--- Begin ---

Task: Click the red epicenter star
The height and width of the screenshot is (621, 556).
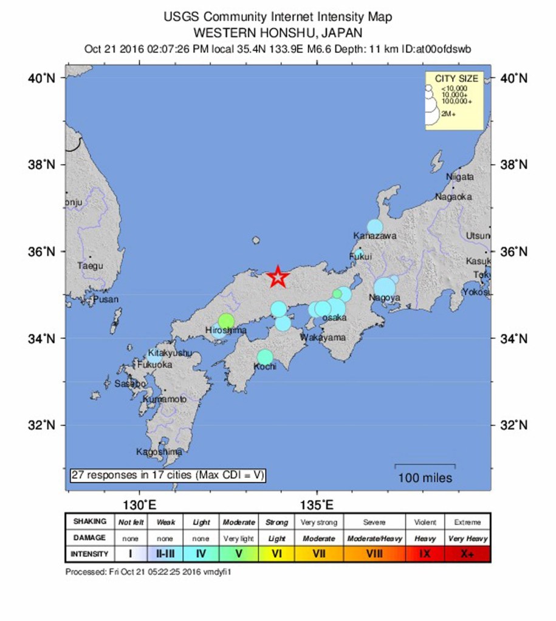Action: pos(278,276)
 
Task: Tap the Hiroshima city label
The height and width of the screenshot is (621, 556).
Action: pos(226,331)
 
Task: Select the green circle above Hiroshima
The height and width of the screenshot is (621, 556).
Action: pos(226,320)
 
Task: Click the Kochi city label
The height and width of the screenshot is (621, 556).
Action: pos(266,366)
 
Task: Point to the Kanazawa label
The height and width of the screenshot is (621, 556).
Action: pos(375,236)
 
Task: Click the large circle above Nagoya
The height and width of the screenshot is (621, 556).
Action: pos(385,286)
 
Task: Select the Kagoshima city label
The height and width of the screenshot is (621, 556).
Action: pos(159,452)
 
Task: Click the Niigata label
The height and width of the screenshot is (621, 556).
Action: pos(460,177)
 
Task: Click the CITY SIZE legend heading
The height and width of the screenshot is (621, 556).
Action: pos(456,78)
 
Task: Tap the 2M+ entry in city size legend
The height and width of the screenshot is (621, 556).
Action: pos(449,114)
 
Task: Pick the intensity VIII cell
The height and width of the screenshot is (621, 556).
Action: pos(374,554)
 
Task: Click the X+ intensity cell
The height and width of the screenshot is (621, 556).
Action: pos(467,554)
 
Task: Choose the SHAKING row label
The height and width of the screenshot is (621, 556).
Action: pos(89,521)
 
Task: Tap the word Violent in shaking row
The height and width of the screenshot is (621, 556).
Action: pos(425,522)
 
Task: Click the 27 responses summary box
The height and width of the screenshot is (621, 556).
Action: pos(167,475)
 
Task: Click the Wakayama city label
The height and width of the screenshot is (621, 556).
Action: pos(323,337)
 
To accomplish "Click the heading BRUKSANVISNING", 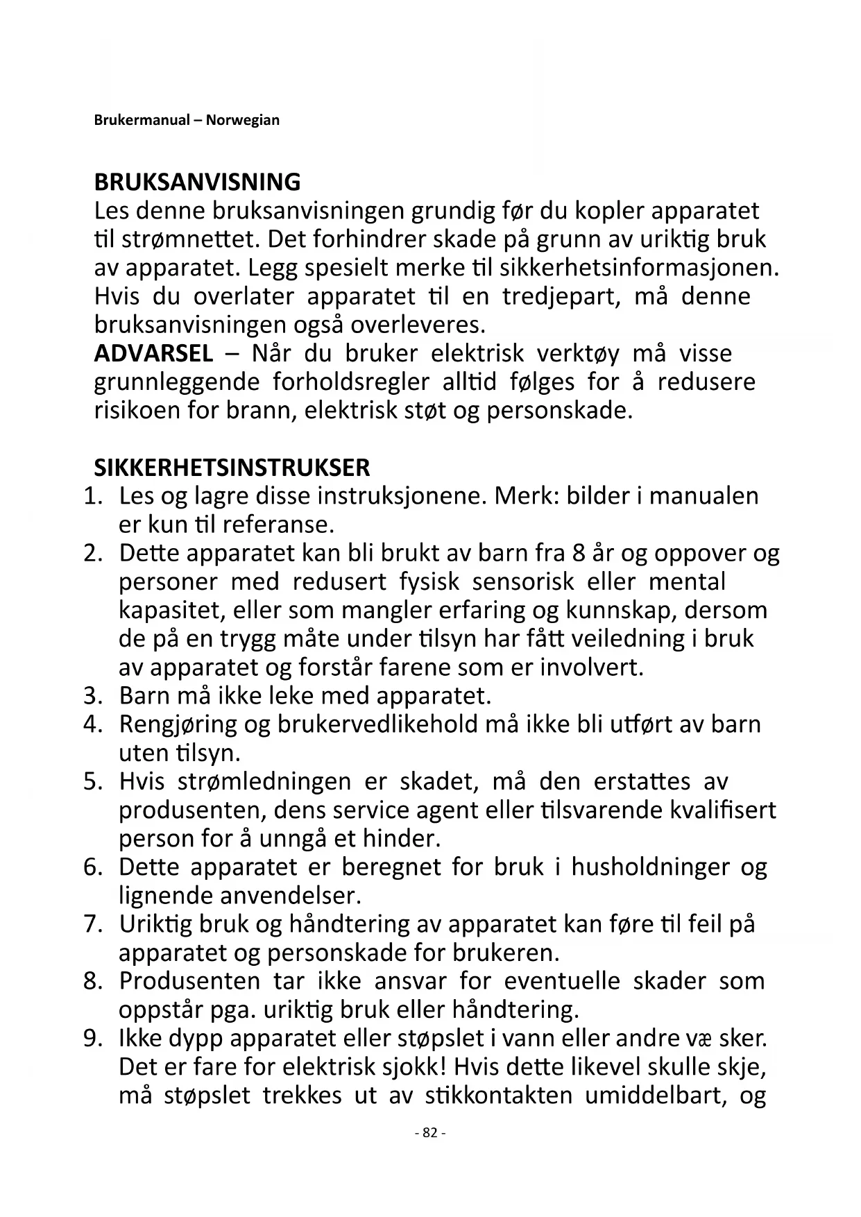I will click(197, 182).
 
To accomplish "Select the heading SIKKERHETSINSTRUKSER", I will click(232, 468).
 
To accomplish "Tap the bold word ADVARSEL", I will click(153, 354).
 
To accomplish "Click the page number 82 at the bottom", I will click(430, 1132).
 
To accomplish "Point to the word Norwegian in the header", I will click(243, 120).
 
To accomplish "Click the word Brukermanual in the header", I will click(142, 120).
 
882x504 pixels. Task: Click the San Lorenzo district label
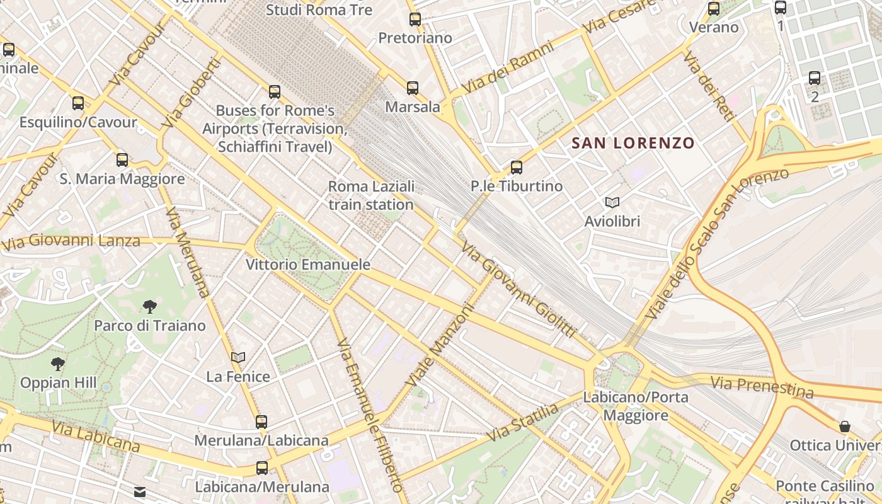tap(633, 143)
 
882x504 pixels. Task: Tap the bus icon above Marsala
tap(413, 88)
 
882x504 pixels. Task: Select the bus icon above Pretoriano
tap(415, 20)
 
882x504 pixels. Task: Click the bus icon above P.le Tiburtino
tap(517, 167)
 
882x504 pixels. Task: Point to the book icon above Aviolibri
tap(612, 202)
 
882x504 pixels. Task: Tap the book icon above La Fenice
tap(238, 357)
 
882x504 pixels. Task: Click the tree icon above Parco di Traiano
tap(150, 307)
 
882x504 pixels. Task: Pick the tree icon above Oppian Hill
tap(58, 364)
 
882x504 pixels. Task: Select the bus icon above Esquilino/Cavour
tap(78, 103)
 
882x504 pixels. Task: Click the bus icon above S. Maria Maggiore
tap(122, 159)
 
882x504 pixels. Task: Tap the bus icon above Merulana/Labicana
tap(261, 421)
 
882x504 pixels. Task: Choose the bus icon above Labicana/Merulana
tap(262, 468)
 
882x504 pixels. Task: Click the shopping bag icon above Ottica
tap(844, 427)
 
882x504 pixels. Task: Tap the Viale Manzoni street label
tap(440, 345)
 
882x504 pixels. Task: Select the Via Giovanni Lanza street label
tap(71, 241)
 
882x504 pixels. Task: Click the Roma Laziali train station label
tap(371, 195)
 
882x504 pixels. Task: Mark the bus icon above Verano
tap(714, 9)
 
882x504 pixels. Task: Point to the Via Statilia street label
tap(522, 423)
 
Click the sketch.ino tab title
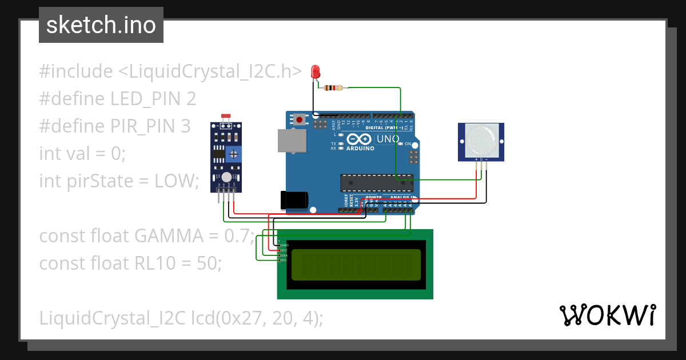[101, 25]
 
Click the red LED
[315, 71]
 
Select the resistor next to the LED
[333, 88]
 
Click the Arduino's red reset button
[299, 120]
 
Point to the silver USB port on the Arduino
[292, 140]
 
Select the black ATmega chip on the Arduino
[376, 182]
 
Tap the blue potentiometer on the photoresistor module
[233, 154]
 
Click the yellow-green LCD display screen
[356, 265]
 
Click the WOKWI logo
[607, 315]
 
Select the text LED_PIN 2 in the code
[153, 99]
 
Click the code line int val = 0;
[82, 153]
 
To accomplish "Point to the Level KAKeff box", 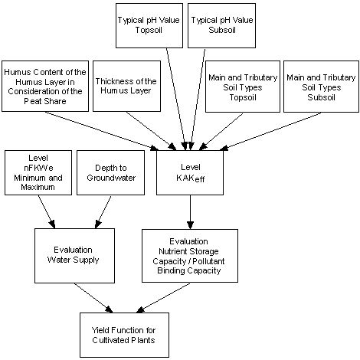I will click(x=188, y=169).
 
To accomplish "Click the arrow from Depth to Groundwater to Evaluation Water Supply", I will click(x=100, y=213).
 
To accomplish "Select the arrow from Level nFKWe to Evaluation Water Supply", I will click(x=44, y=213).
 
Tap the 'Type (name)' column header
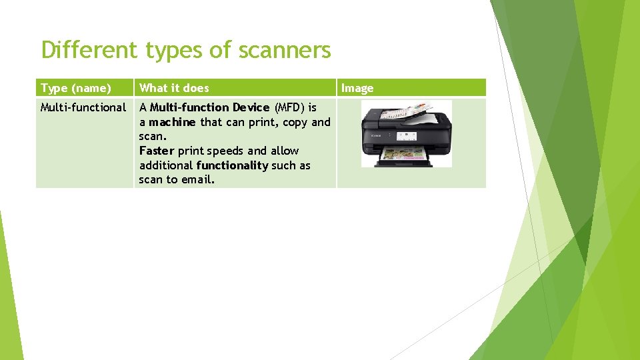point(76,88)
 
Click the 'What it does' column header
point(174,88)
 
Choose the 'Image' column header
point(357,88)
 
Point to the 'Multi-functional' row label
point(83,107)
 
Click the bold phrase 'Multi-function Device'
point(209,107)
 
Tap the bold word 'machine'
point(172,122)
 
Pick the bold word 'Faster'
point(157,151)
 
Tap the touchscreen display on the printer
point(407,136)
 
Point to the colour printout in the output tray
point(405,157)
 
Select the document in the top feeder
point(416,108)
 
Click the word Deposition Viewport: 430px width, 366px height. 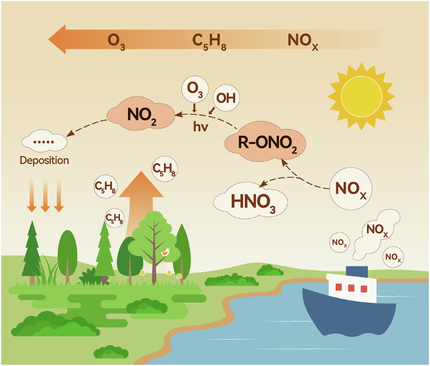44,160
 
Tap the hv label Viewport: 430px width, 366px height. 202,126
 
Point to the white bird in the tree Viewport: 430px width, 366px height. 166,252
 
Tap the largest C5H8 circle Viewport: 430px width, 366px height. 164,169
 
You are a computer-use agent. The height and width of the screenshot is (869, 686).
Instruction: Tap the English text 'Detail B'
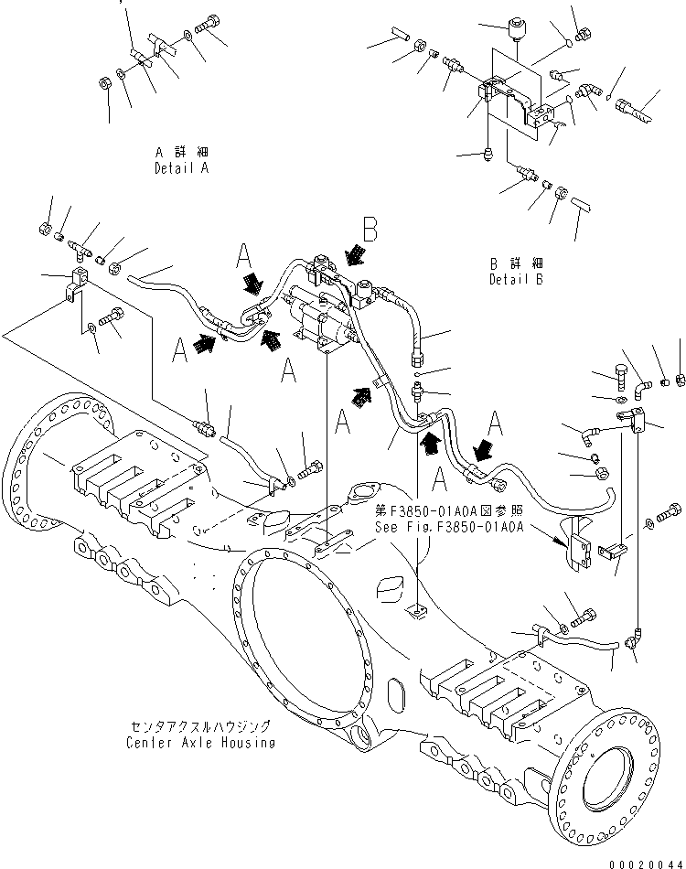pyautogui.click(x=516, y=279)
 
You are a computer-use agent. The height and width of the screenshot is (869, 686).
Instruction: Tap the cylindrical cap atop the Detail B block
pyautogui.click(x=519, y=34)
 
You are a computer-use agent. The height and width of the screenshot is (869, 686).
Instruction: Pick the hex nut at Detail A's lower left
pyautogui.click(x=105, y=85)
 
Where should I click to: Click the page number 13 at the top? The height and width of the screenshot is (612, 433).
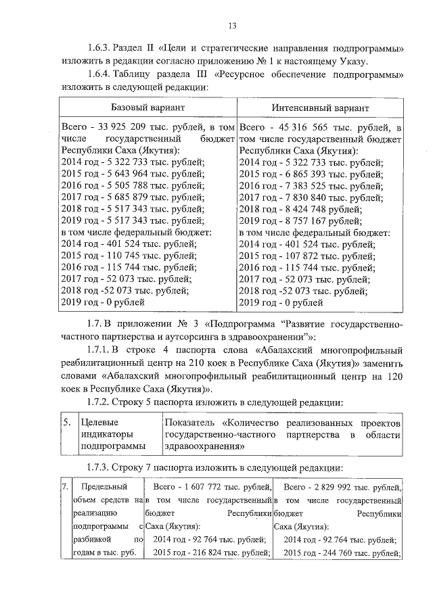coord(231,26)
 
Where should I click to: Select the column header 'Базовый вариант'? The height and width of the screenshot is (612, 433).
coord(147,108)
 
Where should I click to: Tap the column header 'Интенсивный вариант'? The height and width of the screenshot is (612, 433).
coord(321,108)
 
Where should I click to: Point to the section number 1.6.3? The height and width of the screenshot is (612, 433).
coord(102,49)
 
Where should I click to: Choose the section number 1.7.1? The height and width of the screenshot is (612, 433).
coord(102,350)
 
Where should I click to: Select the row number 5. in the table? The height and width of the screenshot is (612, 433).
coord(67,422)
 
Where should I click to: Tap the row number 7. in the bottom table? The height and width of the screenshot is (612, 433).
coord(64,487)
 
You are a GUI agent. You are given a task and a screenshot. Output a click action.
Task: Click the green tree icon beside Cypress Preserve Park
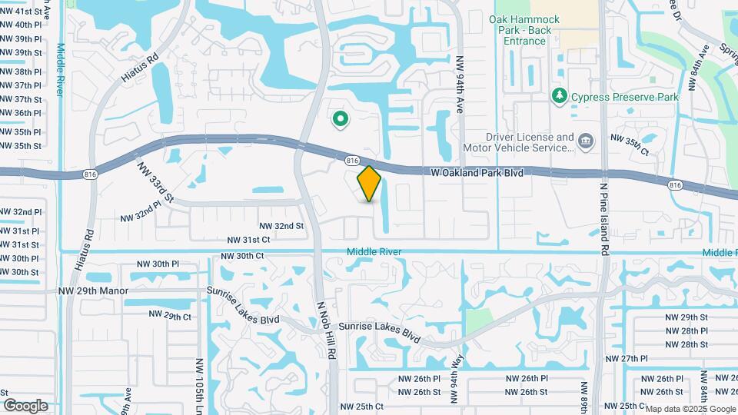click(560, 96)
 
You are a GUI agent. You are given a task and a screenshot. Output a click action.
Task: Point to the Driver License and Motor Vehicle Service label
click(518, 142)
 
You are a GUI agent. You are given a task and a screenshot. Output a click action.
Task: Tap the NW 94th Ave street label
click(461, 85)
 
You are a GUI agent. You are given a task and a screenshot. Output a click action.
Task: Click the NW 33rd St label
click(156, 182)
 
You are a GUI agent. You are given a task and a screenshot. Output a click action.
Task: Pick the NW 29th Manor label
click(91, 292)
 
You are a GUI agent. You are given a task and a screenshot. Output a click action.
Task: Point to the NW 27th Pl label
click(628, 359)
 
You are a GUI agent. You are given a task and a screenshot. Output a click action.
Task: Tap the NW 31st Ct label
click(244, 240)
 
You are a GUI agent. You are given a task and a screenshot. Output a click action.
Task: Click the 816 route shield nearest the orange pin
click(352, 160)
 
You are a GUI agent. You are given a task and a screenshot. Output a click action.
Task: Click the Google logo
click(25, 405)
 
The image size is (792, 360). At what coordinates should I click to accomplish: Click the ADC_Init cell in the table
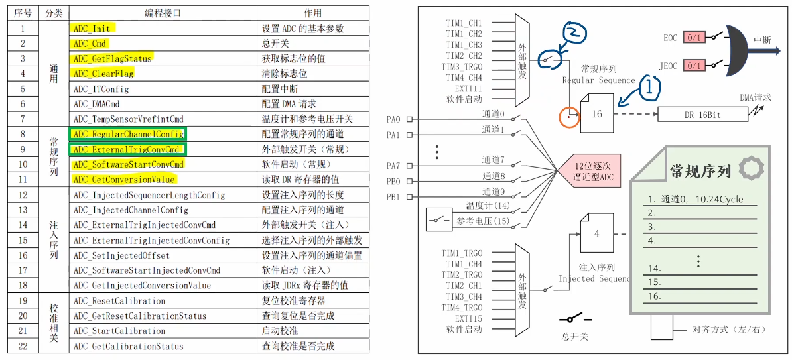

--- End ---

- Brief -
Substitute "Press" for "Tap" in the stretch from the start of the listing through the line containing "Action: pos(425,522)", and give those lines again with nothing else changed. Leave the pictures out.

- The output -
Task: Click the red epicenter star
The height and width of the screenshot is (621, 556).
Action: pos(278,276)
 
Task: Press the Hiroshima city label
The height and width of the screenshot is (621, 556).
Action: pos(226,331)
 
Task: Select the green circle above Hiroshima
The height and width of the screenshot is (621, 556).
Action: pos(226,320)
 
Task: Click the Kochi city label
The height and width of the screenshot is (621, 556).
Action: pos(266,366)
 
Task: Point to the Kanazawa label
The height and width of the screenshot is (621, 556).
Action: pos(375,236)
 
Task: Click the large circle above Nagoya
The height and width of the screenshot is (621, 556).
Action: pos(385,286)
 
Task: Select the Kagoshima city label
The height and width of the screenshot is (621, 556).
Action: pos(159,452)
 
Task: Click the Niigata label
The height and width of the screenshot is (621, 556).
Action: pos(460,177)
 
Task: Click the CITY SIZE legend heading
The height and width of the screenshot is (621, 556).
Action: pos(456,78)
 
Task: Press the 2M+ entry in city size legend
The height and width of the screenshot is (621, 556).
Action: pos(449,114)
 
Task: Pick the intensity VIII cell
The height and width of the screenshot is (621, 556).
Action: pos(374,554)
 
Task: Click the X+ intensity cell
The height and width of the screenshot is (621, 556).
Action: pos(467,554)
 
Task: Choose the SHAKING row label
The height and width of the screenshot is (621, 556).
Action: pos(89,521)
 
Task: Press the word Violent in shaking row
The height and width of the screenshot is (621, 556).
Action: pos(425,522)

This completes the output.